┌──
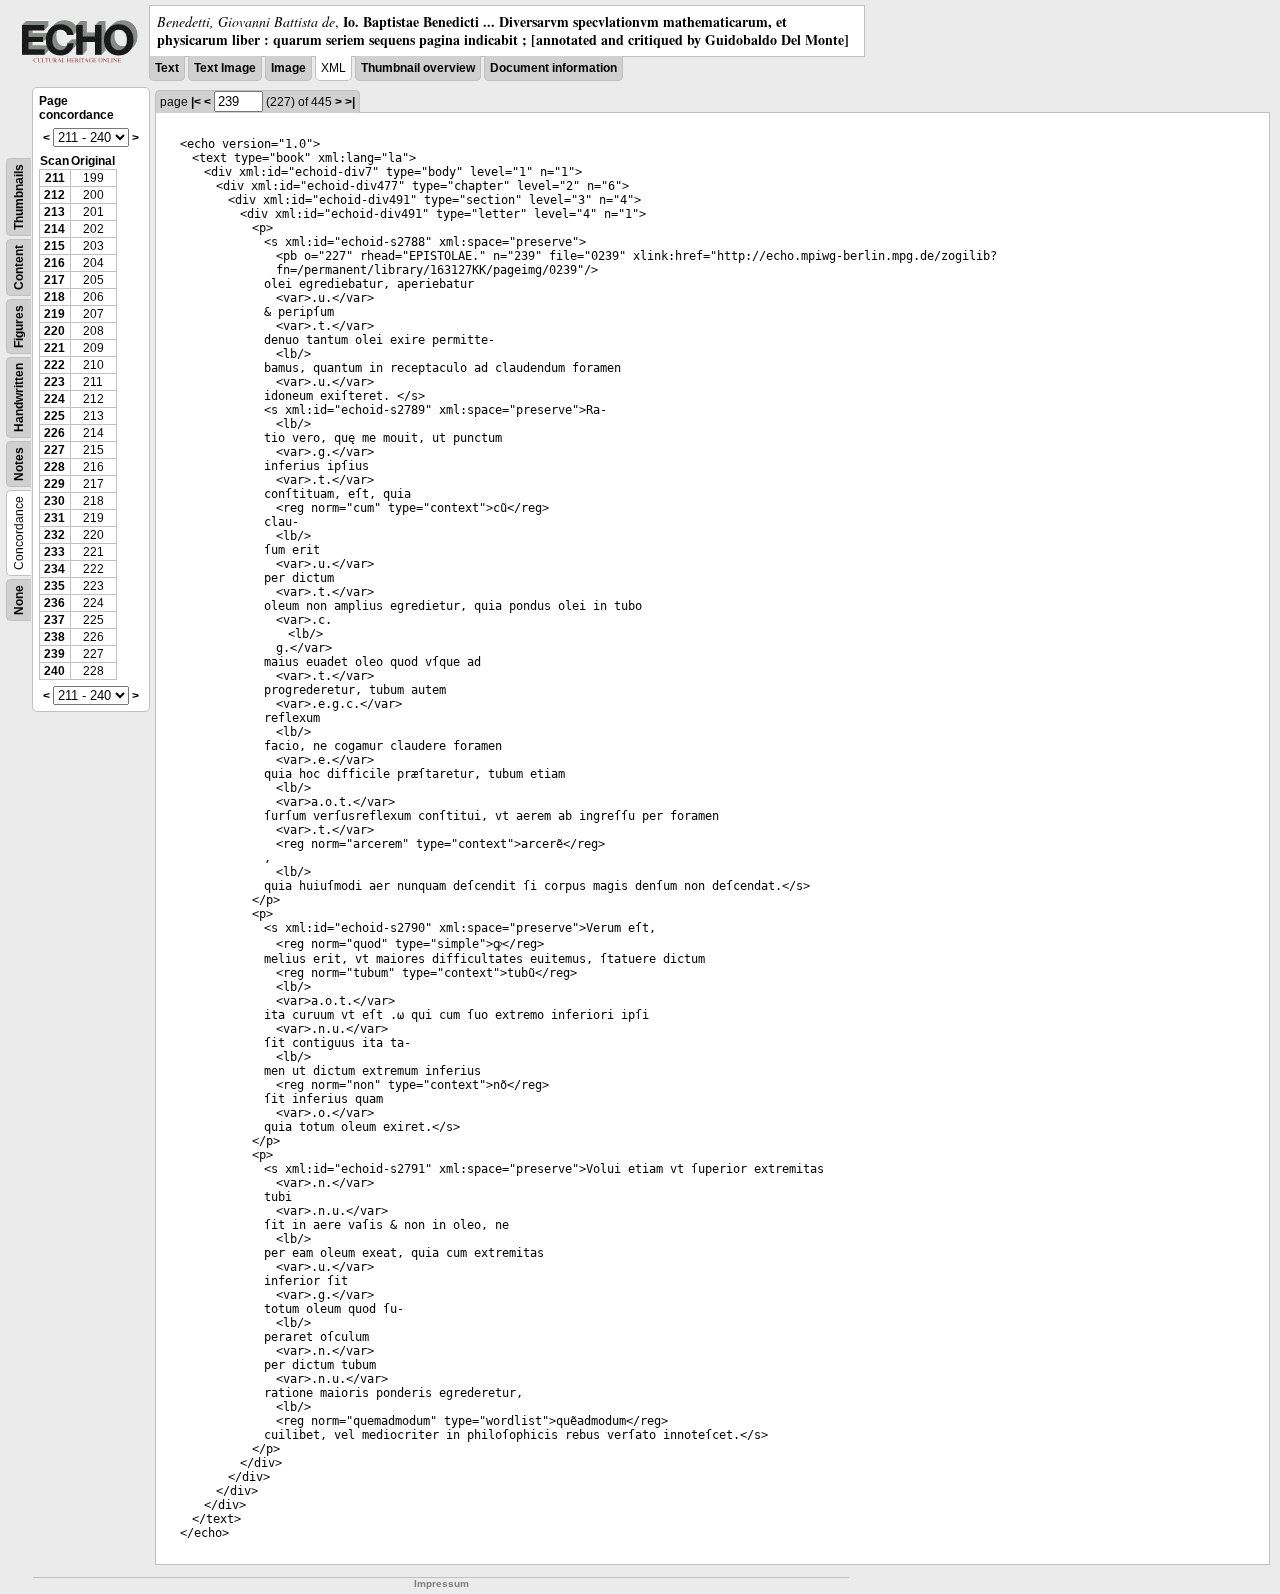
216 (54, 263)
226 (54, 433)
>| (350, 102)
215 (54, 246)
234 (54, 569)
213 (54, 212)
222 (54, 365)
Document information (553, 68)
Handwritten (19, 397)
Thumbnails (19, 197)
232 (54, 535)
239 (54, 654)
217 (54, 280)
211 (55, 178)
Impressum (441, 1583)
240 (54, 671)
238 (54, 637)
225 (54, 416)
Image (288, 68)
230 (54, 501)
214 (54, 229)
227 (54, 450)
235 (54, 586)
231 (54, 518)
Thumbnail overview (418, 68)
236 (54, 603)
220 (54, 331)
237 (54, 620)
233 (54, 552)
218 (54, 297)
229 (54, 484)
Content (19, 267)
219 (54, 314)
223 (54, 382)
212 (54, 195)
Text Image (225, 68)
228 (54, 467)
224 (54, 399)
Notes (19, 464)
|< (196, 102)
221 (54, 348)
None (19, 600)
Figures (19, 326)
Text (167, 68)
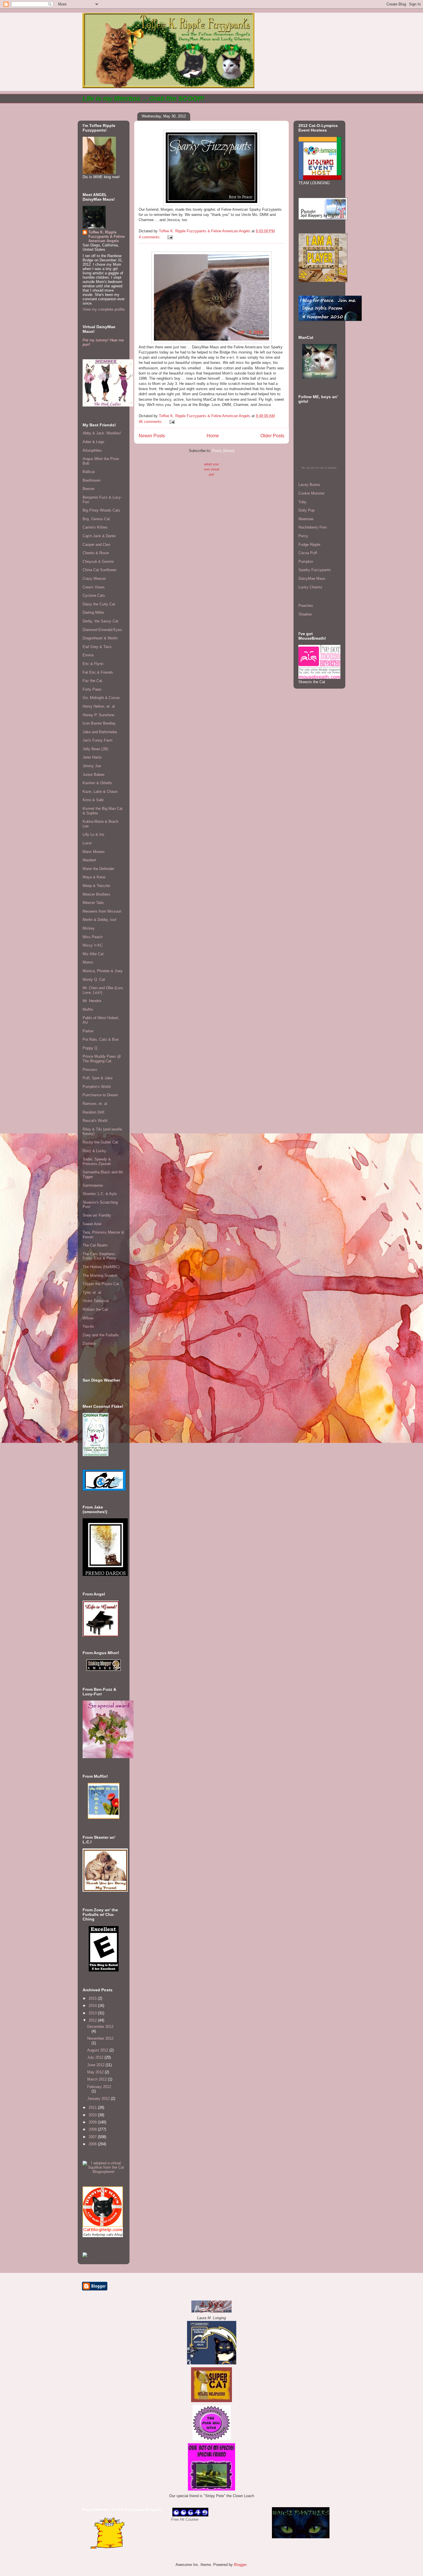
└──
# REQUIRED ACTION
The required answer is an exact, picture-free copy of the lines from the opening of the listing above through the line with "Image (288, 68)".

# RESULT FOR THIS EXERCISE
216 (54, 263)
226 (54, 433)
>| (350, 102)
215 (54, 246)
234 (54, 569)
213 (54, 212)
222 (54, 365)
Document information (553, 68)
Handwritten (19, 397)
Thumbnails (19, 197)
232 (54, 535)
239 (54, 654)
217 (54, 280)
211 (55, 178)
Impressum (441, 1583)
240 (54, 671)
238 (54, 637)
225 (54, 416)
Image (288, 68)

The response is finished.